External Metadata unable to distinguish documents based on file extension

Not so much a question as a bug I've found - possibly already resolved in later versions of Funnelback.

 

We are using asset listings to generate external metadata for injecting data for documents during indexing.  It appears that Funnelback has a limitation (possibly by design?) where it is unable to distinguish between documents (or web pages, I would presume) where the only difference is in the file extension.

 

E.g. I am indexing 2 documents and trying to inject external metadata of the following format:

http://my/imaginary/path/xyz.doc a:"data_1"
http://my/imaginary/path/xyz.pdf a:"data_2"

I would expect that the first document gets set to "data_1" and second document gets set to "data_2" for metaclass a.

 

What actually happens:

  • First document gets "data_1".
  • Second document gets nothing.

If you switch the order of the lines in external_metadata.cfg then:

  • First document gets "data_2"
  • Second document still gets nothing.

If you change any part of the filename or path for one of the documents, anything except the file extension, so that it is different to the other one the result is:

  • Both documents get the relevant data.

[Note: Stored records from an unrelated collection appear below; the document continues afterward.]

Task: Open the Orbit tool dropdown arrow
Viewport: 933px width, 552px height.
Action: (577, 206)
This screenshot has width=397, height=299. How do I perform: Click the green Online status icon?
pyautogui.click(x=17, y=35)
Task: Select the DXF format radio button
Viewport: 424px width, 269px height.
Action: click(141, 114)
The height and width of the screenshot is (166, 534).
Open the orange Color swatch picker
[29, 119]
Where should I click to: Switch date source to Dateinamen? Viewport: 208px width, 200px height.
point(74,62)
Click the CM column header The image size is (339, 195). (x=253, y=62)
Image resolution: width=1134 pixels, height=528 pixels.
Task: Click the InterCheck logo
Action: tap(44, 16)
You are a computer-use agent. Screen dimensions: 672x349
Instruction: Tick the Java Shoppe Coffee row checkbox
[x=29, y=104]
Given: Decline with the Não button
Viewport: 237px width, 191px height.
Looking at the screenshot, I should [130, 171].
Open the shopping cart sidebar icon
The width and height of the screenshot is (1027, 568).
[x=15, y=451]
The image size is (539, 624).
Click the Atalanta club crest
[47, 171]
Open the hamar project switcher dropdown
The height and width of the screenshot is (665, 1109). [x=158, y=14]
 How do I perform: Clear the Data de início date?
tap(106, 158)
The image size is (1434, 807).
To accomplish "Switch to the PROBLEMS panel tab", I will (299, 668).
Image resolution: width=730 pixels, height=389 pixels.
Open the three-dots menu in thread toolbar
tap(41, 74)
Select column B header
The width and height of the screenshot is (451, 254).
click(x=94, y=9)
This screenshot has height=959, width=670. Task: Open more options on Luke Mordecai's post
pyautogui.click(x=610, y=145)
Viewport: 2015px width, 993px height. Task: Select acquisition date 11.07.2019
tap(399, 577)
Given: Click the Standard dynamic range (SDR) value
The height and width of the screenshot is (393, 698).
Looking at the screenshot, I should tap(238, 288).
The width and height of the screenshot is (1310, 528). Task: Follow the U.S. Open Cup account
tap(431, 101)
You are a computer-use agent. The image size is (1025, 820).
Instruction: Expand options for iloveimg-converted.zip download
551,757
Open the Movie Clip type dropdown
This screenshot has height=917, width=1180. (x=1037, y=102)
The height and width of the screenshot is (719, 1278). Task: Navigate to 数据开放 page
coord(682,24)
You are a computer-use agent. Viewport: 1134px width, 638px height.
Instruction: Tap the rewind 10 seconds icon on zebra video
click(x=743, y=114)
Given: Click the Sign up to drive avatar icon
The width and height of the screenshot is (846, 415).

If you switch the order they documents are crawled (in start_urls) then the result is (assuming my original external_metadata.cfg):

  • Second document gets "data_1"
  • First document gets nothing.

 

What seems to be happenning:

Funnelback indexer is not able to distinguish that documents with identical paths and filenames but different file extensions are actually different.  This is in keeping with the manuals that say if a duplicate entry is found only the first is used.  It seems Funnelback is seeing them as duplicates and just using the first.

 

This *may* be intentional, for example, to cater for situations where you may have both index.html and index.htm, you may want Funnelback to treat them as the same resource.

 

It also may be a bug that is fixed in a later version.

 

When is this an issue:

We have a lot of cases of this issue since we are providing both formats for most (all?) documents.  I.e. all documents will have at least a .doc version, and most have a .pdf as well.  They are essentially the same document so most often have the same name.

 

Why this is frequently not an issue in Matrix:

Once a file asset is published (assuming public read) the document is moved to the public area for Apache, which among other things adds the asset id to the path.  This results in a different (and unique) path so there's no double-up.

 

This *will* still be an issue if you are not setting documents to Public Read, e.g. trying to set up collections and indexing prior to a site going live in Matrix, documents served from a secure site like an extranet where they are not set to Public Read, etc.

 

Mitigation:

Only thing I can think of ensuring that affected documents do not have the same filename.  Brute-force way may be list all documents sorted by path and name and manually checking for "duplicates" - or some fancy javascript would also do the trick, checking the next row, comparing filenames, etc.).

 

I've tried using search operators to find where metadata classes are empty.  For example, I map every asset's id to the metadata class 'I' - makes testing a breeze.  So every record should have a value for 'I' no matter what.  Trying to find an operator that shows all results where 'I' is null, e.g. I:null, but no luck so far (perhaps better minds than mine have the know-how).

 

Currently is an issue for me only because site is not live yet.  As explained above, once live the problem 'magically' goes away.

 

Funnelback Enterprise v12.2.1.  Not sure if it's just our version, or if there's an indexing option I need to tweak.  Mostly providing this info so if anyone has the same issue they don't spend the time I did clawing out my eyes.

Hi Tim - 

 

Thanks for your very detailed post.  There may be some additional things to investigate which could reveal the issue:

 

1. Investigate index logs

Earlier versions of Funnelback (<14.2) expected empty line breaks at the end of external_metadata.cfg - any issues encountered when processing external metadata should be output in $SEARCH_HOME/data/COLLECTION/VIEW/log/index.log

 

2. Use of URL prefixes

 

I'll see if the Funnelback R&D can confirm this, but URL prefixes are assumed to be the input format.  If multiple lines in the metadata file start with an identical prefix, only the first will be effective. (http://docs.funnelback.com/12.2/external_metadata.html)

 

3. Test queries for empty metadata fields

 

This is a worthwhile debugging method:  the syntax you'll need looks like -

-a:$++ $++

This syntax is searching for any result that does NOT have a value for metadata field 'a'.  The '$++' symbols are token delimiters.

Hi Tim -

 

Looks like this was a known bug in that version of Funnelback, with a patch available for versions back to 12.2.x.

 

Your best course of action is to contact support@funnelback.com requesting the patch (reference 'SUPPORT-1518') .  Once applied, it should take effect after reindexing the collection in question.

Thanks Gordon

 

We'll probably hold off patching at this stage - currently going through a bit of upheaval here at the moment.  Like I said, it's not a show-stopper for us, but thanks for the info idenfiying the bug.  Will be very helpful if it becomes a problem for us in the future. 

 

Also, really appreciate the tip using -a:$++ $++ syntax.  Works a treat and has made some previously very difficult things much, MUCH easier for me.

 

Cheers

No worries.  Best of luck!